The Council of Europe recently published guidelines on the use of FRT to comply with the Convention on the Protection of Individuals with regard to the Processing of Personal Data.

The guidelines sum up the risks that FRT presents to the ‘right to respect for private life:

“Integrating facial recognition technologies to existing surveillance systems poses a serious risk to the rights to privacy and protection of personal data as well as to other fundamental rights since the uses of these technologies do not always require the awareness or cooperation of the individuals whose biometric data is processed, considering for instance the possibility of accessing digital images of individuals on the Internet”.

The "Do Nots Ever"

Use of FRT for the sole purpose of determining a person’s skin colour, religious belief, sex, racial or ethnic origin, age, health condition or social standing should be prohibited – or at least allowed only if there are strict, effective measures against discrimination.

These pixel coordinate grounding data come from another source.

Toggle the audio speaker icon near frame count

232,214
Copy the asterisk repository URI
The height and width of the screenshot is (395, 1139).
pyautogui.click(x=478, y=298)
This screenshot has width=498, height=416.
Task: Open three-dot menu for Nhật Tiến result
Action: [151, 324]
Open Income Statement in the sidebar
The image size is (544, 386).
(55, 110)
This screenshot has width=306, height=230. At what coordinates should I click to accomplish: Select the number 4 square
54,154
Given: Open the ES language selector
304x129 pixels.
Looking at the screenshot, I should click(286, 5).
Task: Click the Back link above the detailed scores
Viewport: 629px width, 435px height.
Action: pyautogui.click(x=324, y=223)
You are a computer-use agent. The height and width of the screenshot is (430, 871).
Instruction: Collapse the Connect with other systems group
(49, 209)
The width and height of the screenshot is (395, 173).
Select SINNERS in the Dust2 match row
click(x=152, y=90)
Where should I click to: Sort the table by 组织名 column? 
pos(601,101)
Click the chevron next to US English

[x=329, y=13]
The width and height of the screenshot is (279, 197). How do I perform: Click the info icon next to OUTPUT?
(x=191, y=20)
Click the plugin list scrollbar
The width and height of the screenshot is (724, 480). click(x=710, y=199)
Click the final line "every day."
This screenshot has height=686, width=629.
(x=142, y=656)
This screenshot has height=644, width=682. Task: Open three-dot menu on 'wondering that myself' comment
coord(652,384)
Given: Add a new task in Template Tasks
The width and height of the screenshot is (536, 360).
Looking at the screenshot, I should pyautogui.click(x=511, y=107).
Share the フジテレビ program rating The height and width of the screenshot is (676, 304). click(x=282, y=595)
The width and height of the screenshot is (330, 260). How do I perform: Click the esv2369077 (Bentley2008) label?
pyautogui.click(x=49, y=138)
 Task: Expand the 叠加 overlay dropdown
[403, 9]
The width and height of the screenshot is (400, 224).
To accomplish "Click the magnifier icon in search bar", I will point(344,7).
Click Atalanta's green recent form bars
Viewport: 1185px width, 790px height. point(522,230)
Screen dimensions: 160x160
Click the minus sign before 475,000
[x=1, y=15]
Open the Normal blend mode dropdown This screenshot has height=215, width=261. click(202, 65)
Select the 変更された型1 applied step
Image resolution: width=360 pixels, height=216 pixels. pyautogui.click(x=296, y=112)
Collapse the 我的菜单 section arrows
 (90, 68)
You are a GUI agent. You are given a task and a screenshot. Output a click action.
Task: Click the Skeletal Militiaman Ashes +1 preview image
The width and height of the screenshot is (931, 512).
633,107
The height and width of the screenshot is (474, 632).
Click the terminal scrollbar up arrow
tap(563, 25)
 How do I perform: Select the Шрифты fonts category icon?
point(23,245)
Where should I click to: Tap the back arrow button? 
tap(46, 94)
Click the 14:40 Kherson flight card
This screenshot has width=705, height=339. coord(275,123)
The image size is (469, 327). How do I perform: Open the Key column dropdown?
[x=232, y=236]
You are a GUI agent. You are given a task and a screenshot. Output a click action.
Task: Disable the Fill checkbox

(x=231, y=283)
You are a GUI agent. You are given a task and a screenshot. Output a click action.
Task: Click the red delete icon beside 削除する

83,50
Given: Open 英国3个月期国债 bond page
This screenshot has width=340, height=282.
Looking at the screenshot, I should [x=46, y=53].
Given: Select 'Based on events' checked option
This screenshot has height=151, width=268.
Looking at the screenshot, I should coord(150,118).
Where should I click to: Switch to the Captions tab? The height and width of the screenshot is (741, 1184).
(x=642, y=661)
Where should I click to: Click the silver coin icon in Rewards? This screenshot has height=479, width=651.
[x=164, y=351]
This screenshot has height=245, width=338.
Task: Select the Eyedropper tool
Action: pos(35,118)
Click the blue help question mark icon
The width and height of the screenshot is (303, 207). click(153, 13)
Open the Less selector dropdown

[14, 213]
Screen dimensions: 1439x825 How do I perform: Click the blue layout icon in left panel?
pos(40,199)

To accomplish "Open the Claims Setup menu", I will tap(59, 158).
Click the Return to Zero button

More ‘advanced’ FRT attempt to assess a person’s “affect” – their personality traits, inner feelings, mental health or workplace engagement. The guidelines state that “linking recognition of affect, for instance, to hiring of staff, access to insurance, education may pose risks of great concern, both at the individual and societal levels and should be prohibited.”

The guidelines also prohibit ‘scrapping’ faces from the internet:

“using digital images that were uploaded on the Internet, including social media or online photo management websites or were captured passing through the lens of video surveillance cameras cannot be considered lawful on the sole basis that the personal data were made manifestly available by data subjects.”

Consent should not, as a rule, be the sole legal ground for the use of FRT by public authorities or private business. Much less, can passing through environments where FRT is used, even with prominent signage, be considered as explicit consent.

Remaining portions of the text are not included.